MATERIALS PROVIDED:
▼▼▼
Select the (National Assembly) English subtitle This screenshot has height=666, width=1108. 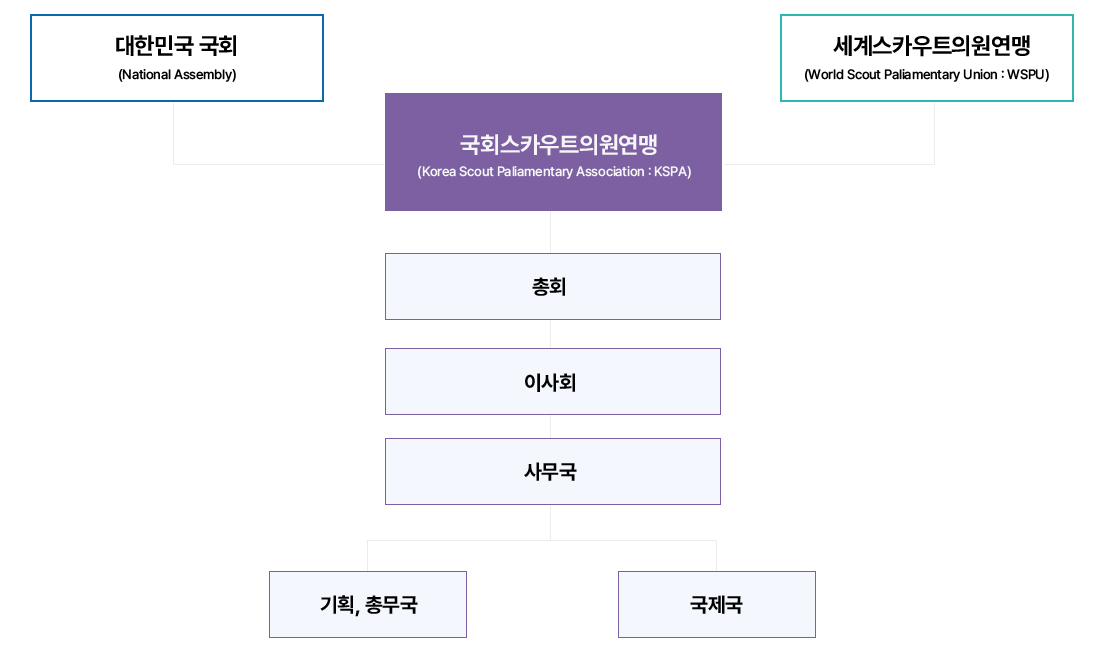(177, 74)
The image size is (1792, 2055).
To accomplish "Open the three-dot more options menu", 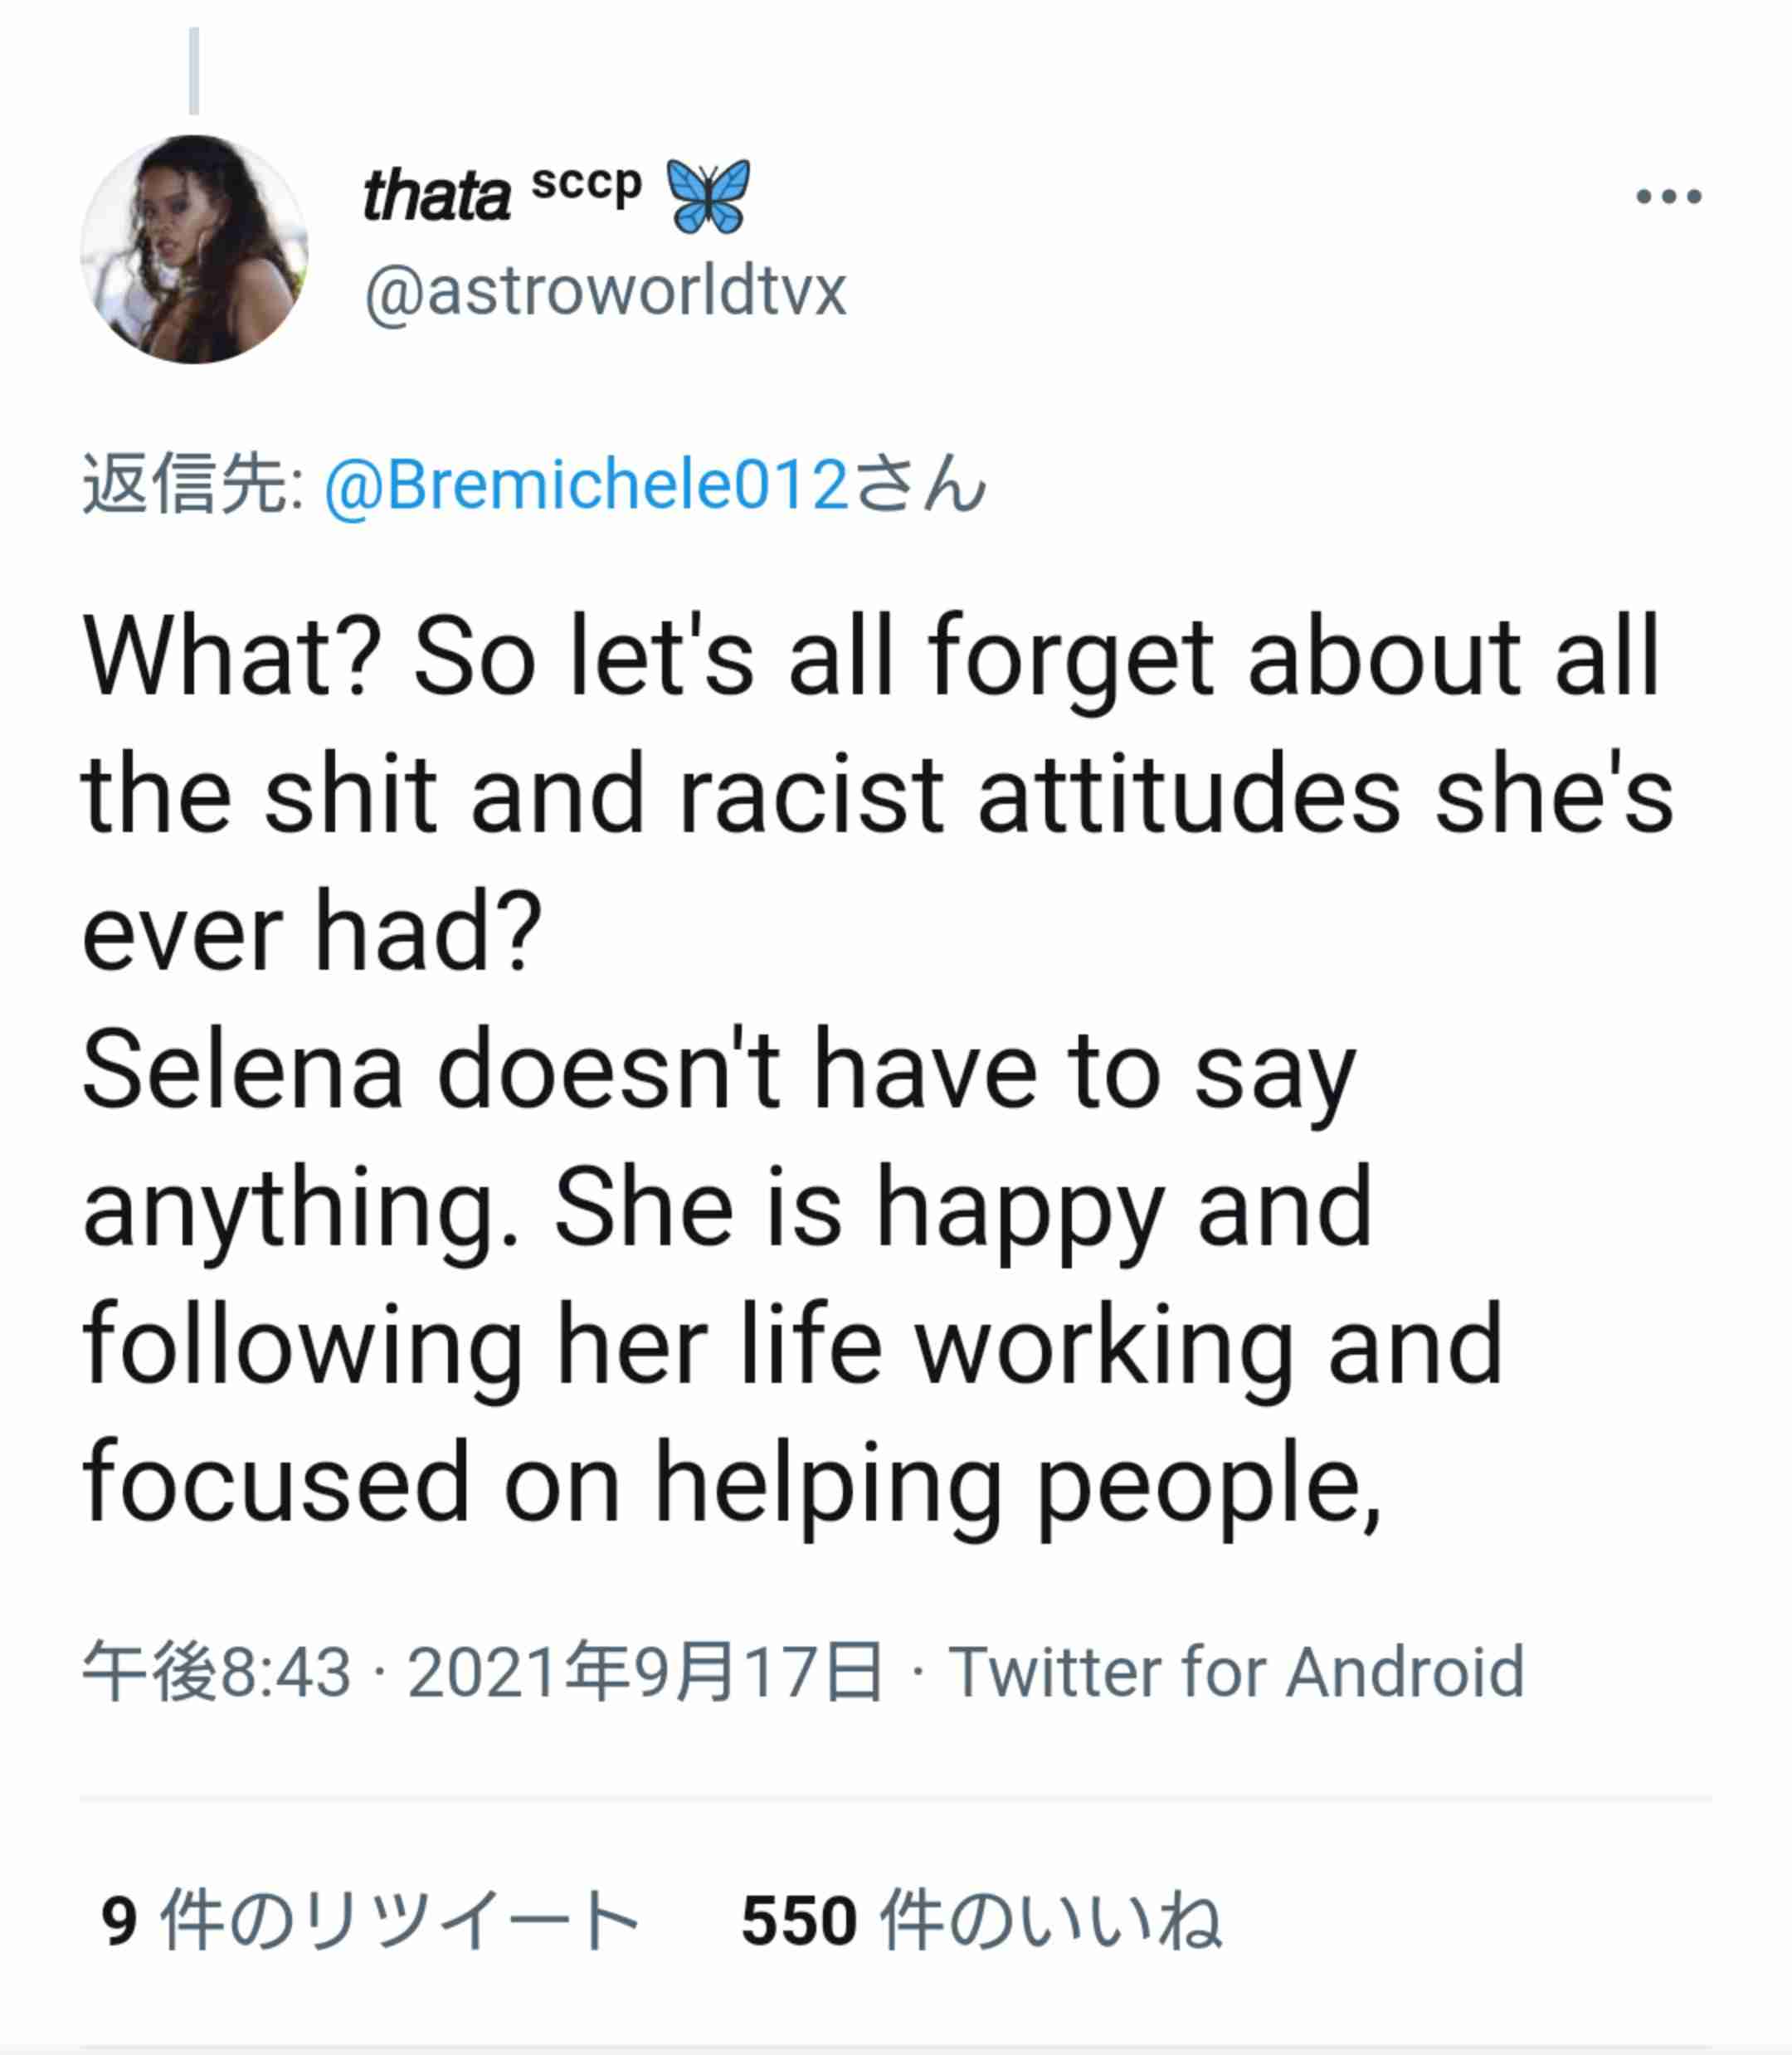I will 1668,196.
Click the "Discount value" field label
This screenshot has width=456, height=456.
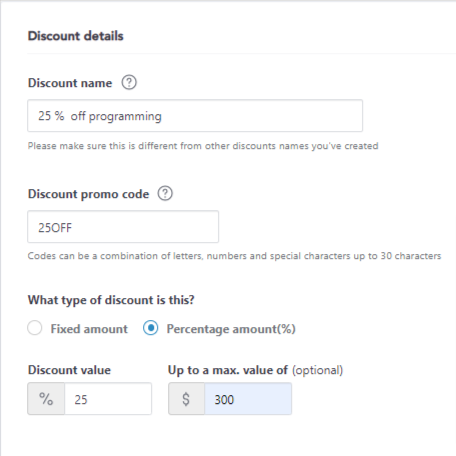point(69,370)
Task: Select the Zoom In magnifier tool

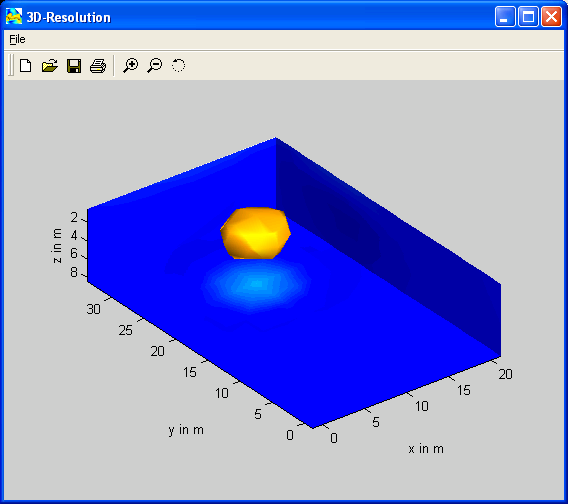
▲▲▲
Set down exactly and only the lines from the line that contains "This screenshot has width=456, height=456." through the last line of the entries above, with both of those lines included and the pictures left out.

FINAL ANSWER:
This screenshot has width=456, height=456.
point(69,370)
Task: Select the Zoom In magnifier tool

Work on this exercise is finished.